The Midwest is also exploring the softer side of this favored snack. Kim and Scott’s Gourmet Pretzels, Chicago, is not only creating a variety of freezer-friendly pretzels, it’s trying to turn the snack into a meal on its own.

“The soft pretzel has been transformed from a snack to an anytime meal,” says Kim Holstein, CEO and chief inspiration officer. “Our soft pretzels can be taken from the freezer and out in a child’s lunch box. By lunchtime, the pretzel will be thawed and ready to eat.”

With the company’s Stuffed Pretzel options such as Pizza Pretzel, Grilled Cheese, Cheddar Jalapeño or Spinach Feta, who wouldn’t want one of these pretzels instead of a PB&J sandwich?

“The grilled cheese stuffed pretzel and the pizza stuffed pretzel are big hits in our family,” says Holstein.

Of course, some of the Stuffed Pretzels seem to be made for the breakfast table, including Cream Cheese, Egg and Cheese, Apple Cinnamon and Cinnamon Roll. For dessert, consumers can turn to the Chocolate Brownie Stuffed Pretzel which boasts a chocolate crumb topping with a chocolate drizzled outside and a creamy fudge interior.

“Moms are always looking for new, healthier food alternatives for their kids,” states Holstein. “Our pretzels are a grab-and-go light meal that comes in flavors that make everyone happy.”

Kim and Scott’s Gourmet Pretzels have not strayed from the old pretzel classics. Its Traditional Bavarian and Sourdough Parmesan varieties are great for a grab-and-go snack and can even be used in lieu of bread for an everyday sandwich.

The company also recognized that gluten-free is a big trend in the pretzel category and recently introduced a Gluten-Free Bavarian soft pretzel.

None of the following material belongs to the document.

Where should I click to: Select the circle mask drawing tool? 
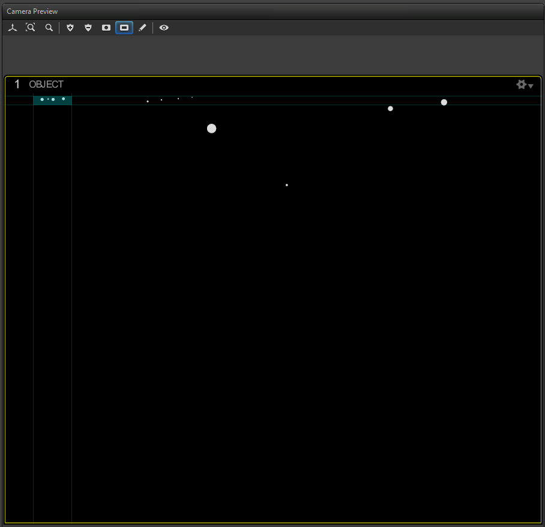click(x=106, y=28)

“Kim and Scott’s gluten-free soft pretzel boasts a blend of five ancient grains, including sorghum flour, millet flour, quinoa flour, amaranth flour and teff flour,” says Holstein. “In addition to rice flour, these ancient grains offer more fiber and therefore a healthier pretzel.”

In addition to being gluten-free, Kim and Scott’s Gourmet Pretzels are also nut-free, so families of those with nut allergies can serve the pretzels without worry.

Hard and crunchy or soft and hearty, pretzel manufacturers have created more options than ever to satisfy any consumer. Whether salty, sweet or both there’s a pretzel out there for almost everyone.